_TASK OBJECTIVE_: Leaving out the pictures, print exactly the lines from the one holding "803x415 pixels." to the last line of the entries below, both included, and nothing more.

::::::::::

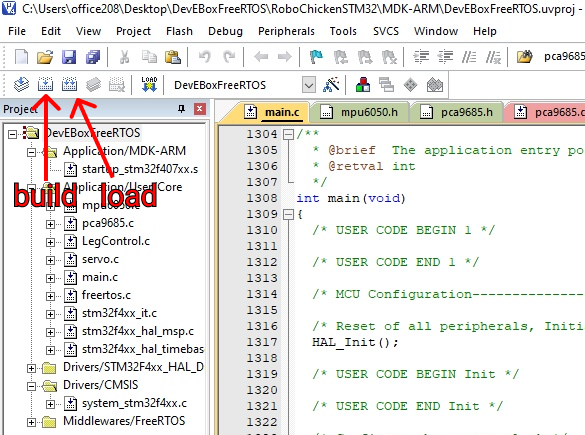Click the Manage Project Items colored blocks icon
585x435 pixels.
click(x=363, y=85)
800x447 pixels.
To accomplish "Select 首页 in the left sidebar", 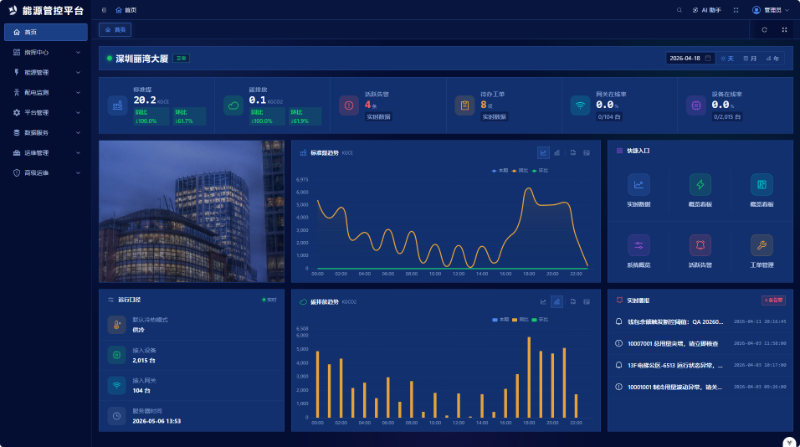I will 46,32.
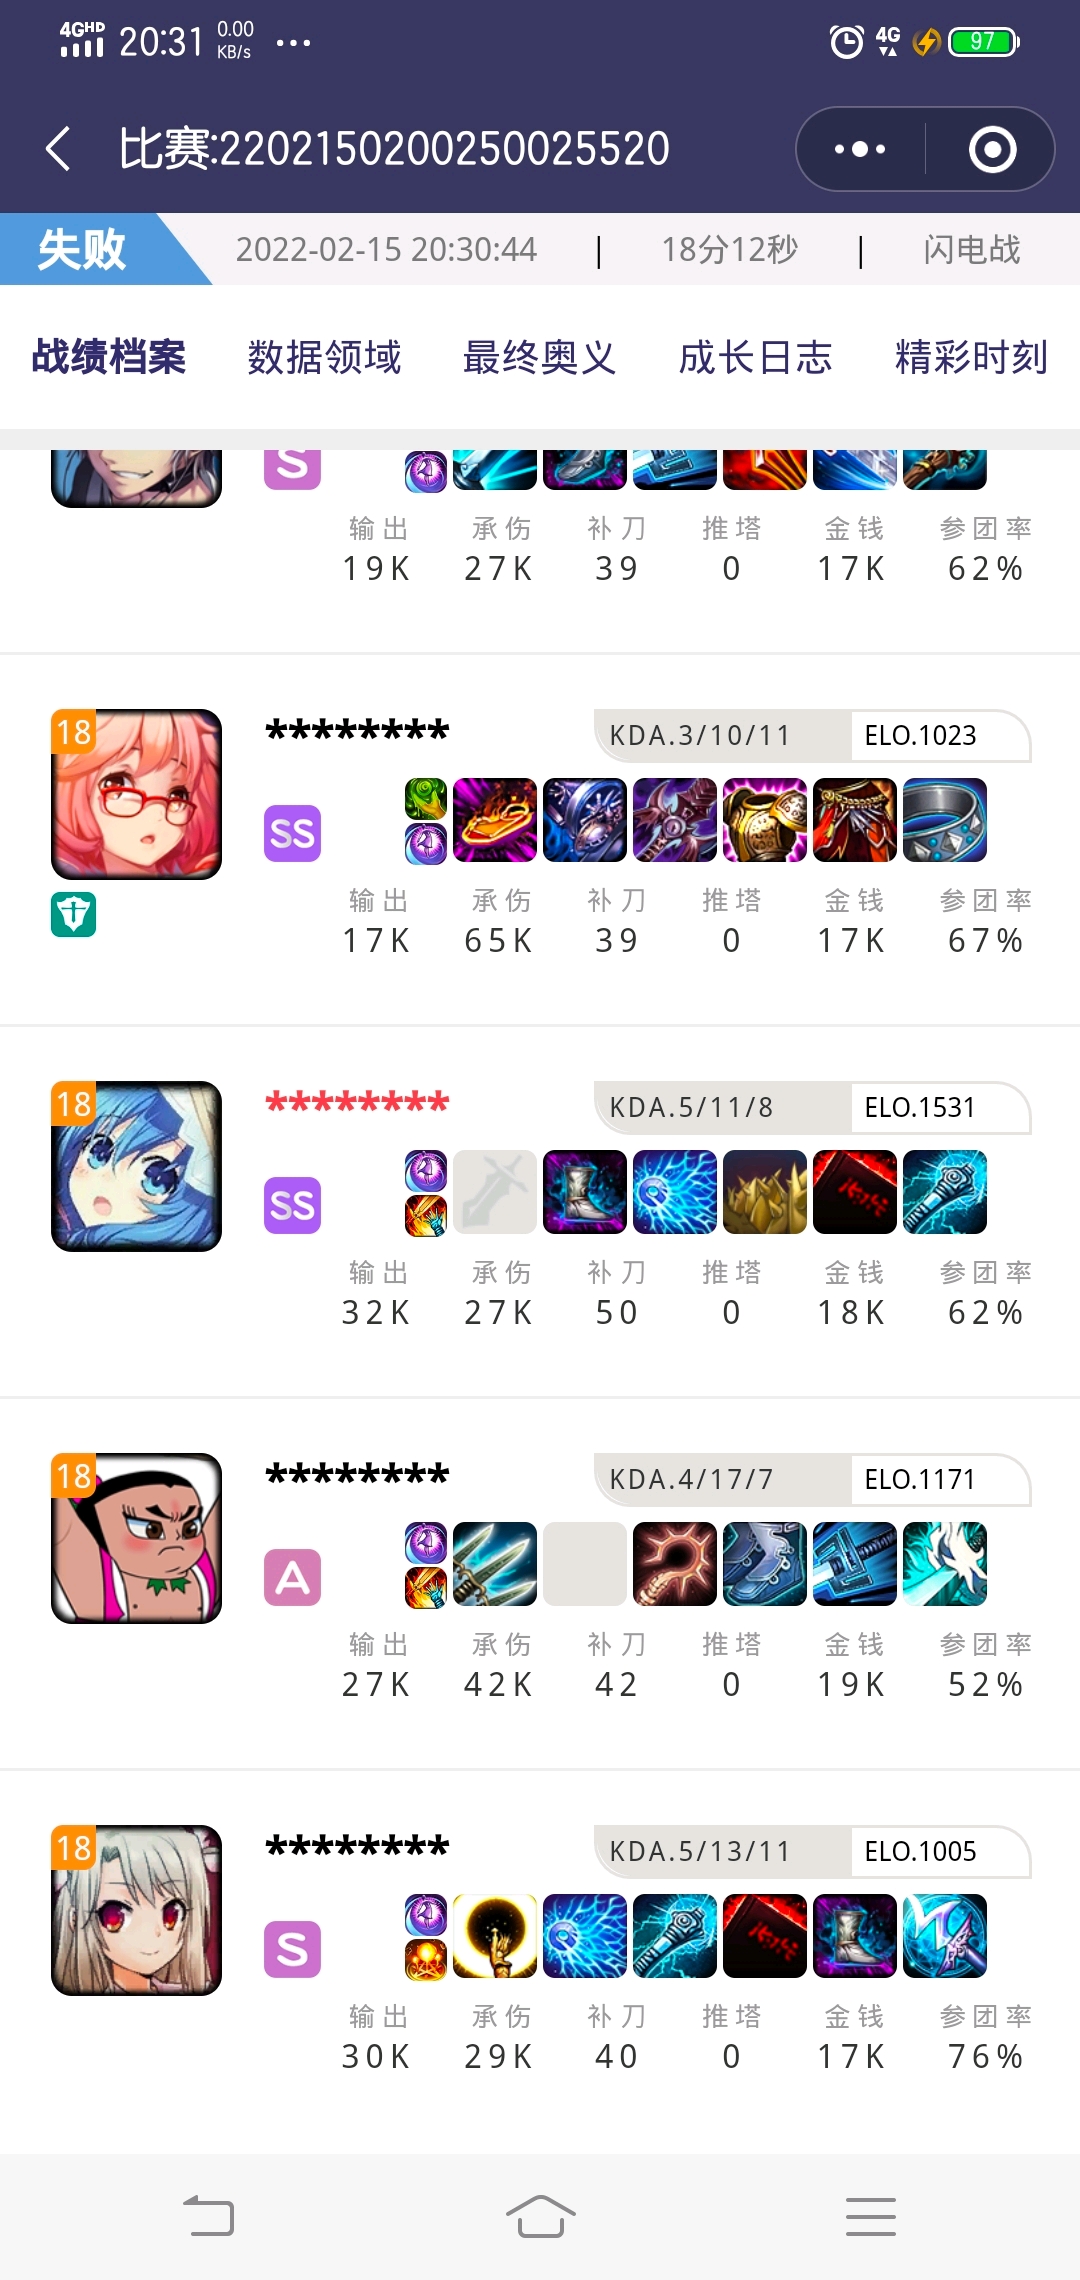Tap the SS rating badge for the ELO.1531 player
The image size is (1080, 2280).
pyautogui.click(x=292, y=1205)
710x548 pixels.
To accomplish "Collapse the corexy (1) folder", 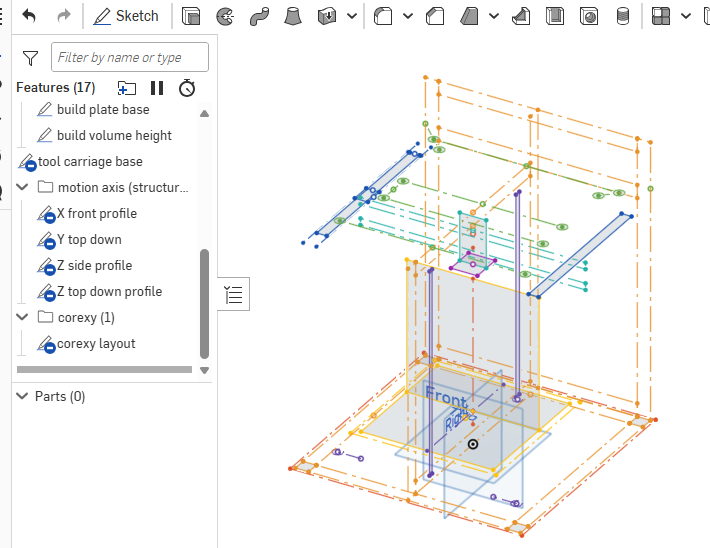I will tap(23, 317).
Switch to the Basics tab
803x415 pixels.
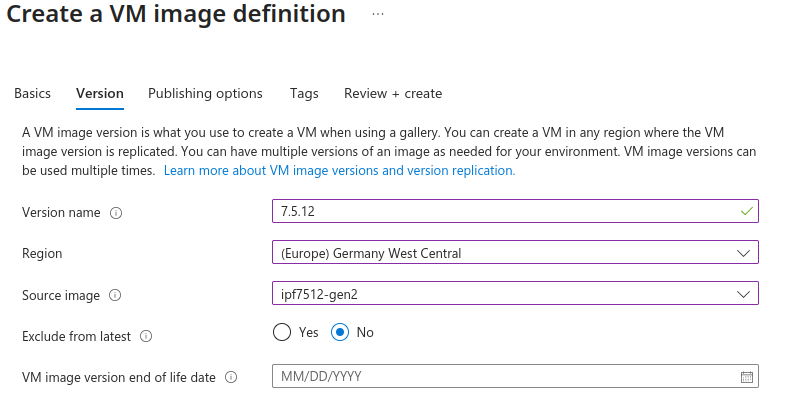32,93
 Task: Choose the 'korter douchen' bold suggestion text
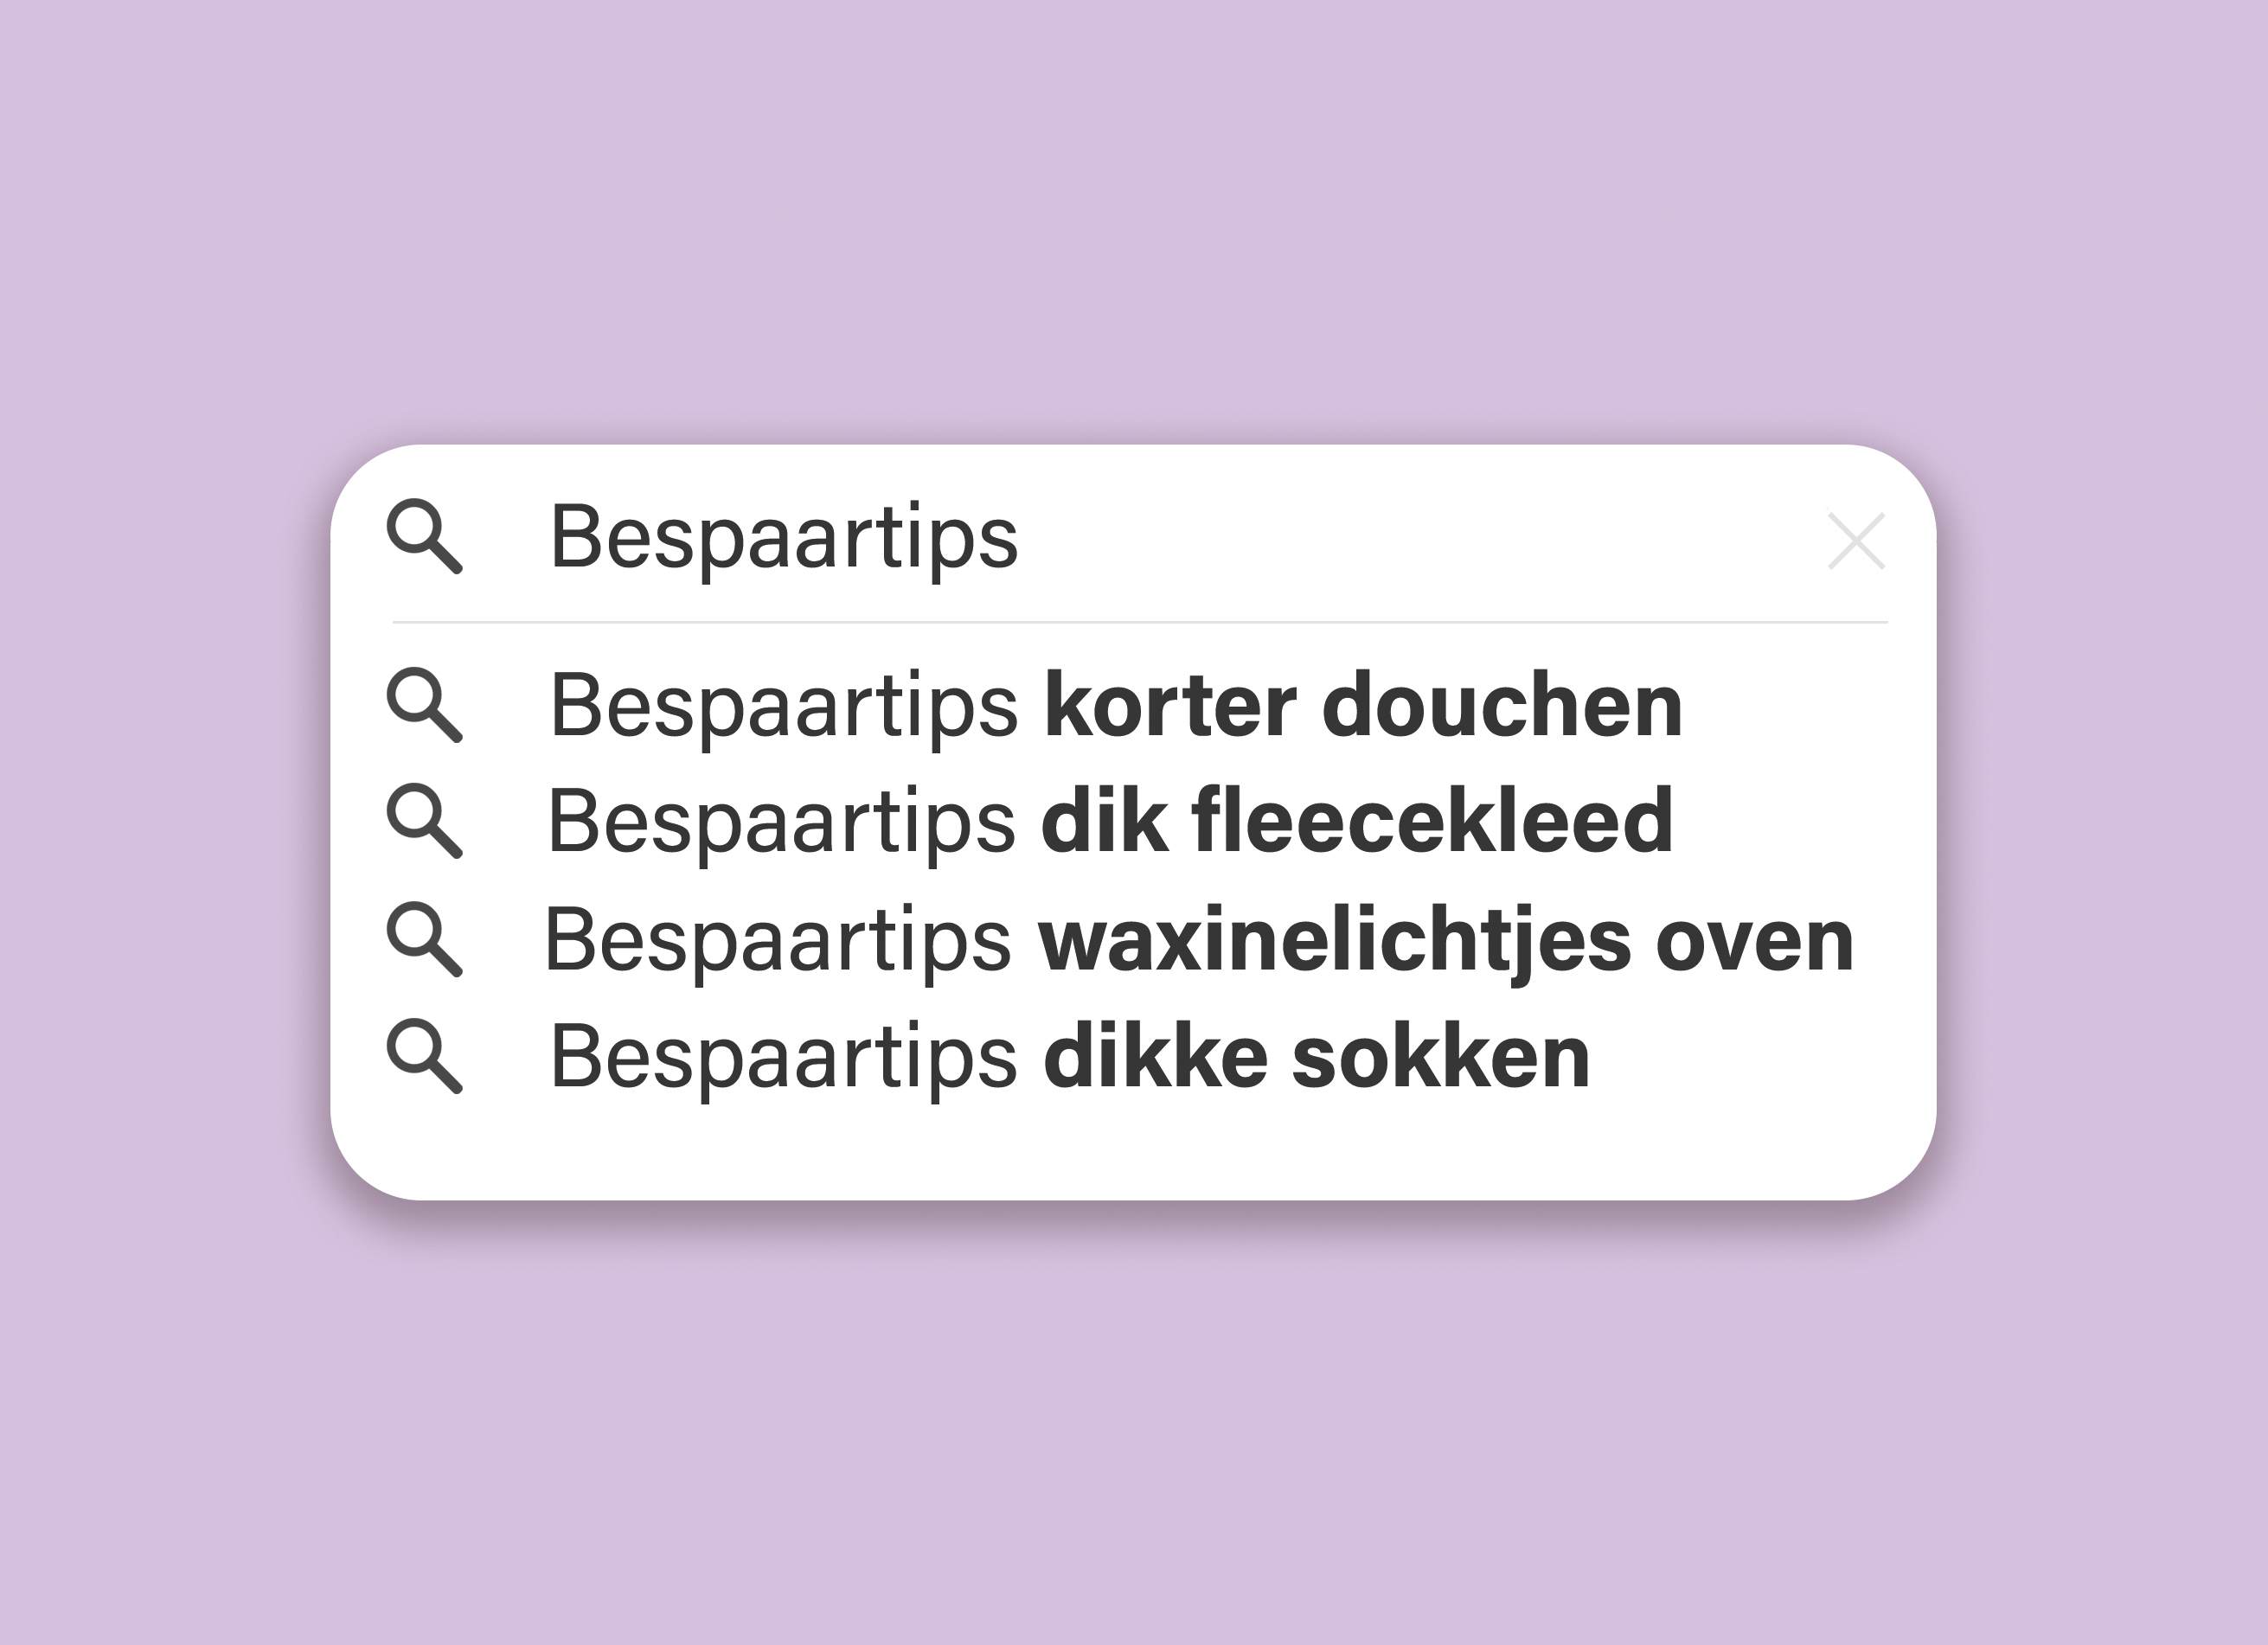point(1363,706)
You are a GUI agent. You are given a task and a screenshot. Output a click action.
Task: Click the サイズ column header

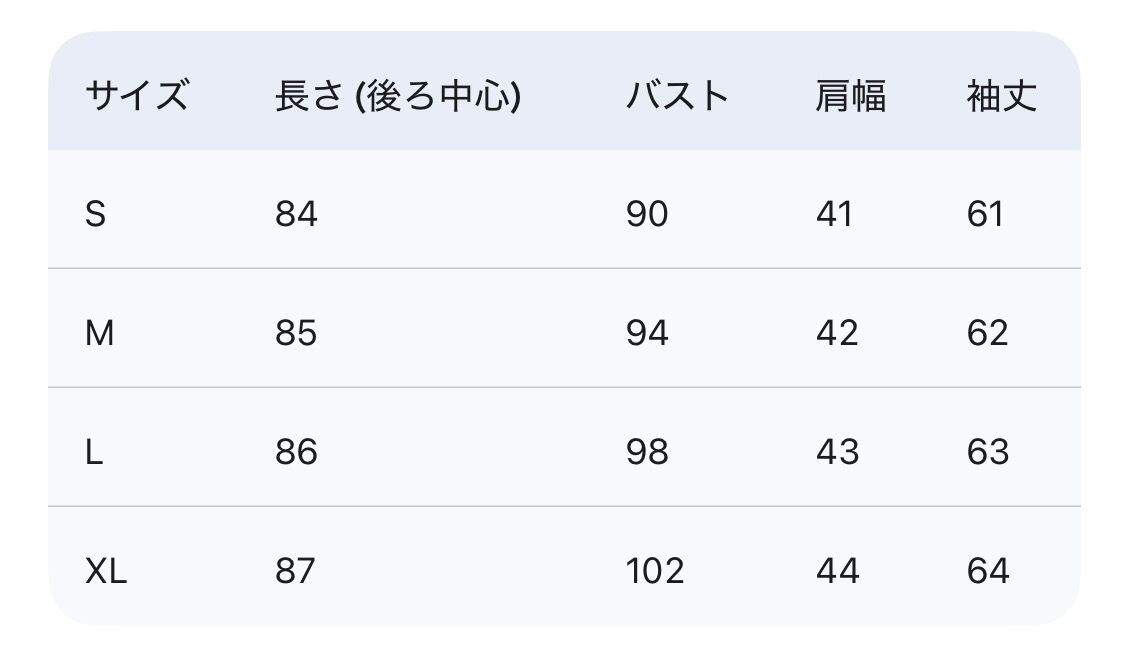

::::::::::

_ANSWER SECTION_:
803x415 pixels.
32,93
 Task: Choose the 'korter douchen' bold suggestion text
point(1363,706)
You are a GUI agent. You are given a task and a screenshot. Output a click action.
Task: Click the サイズ column header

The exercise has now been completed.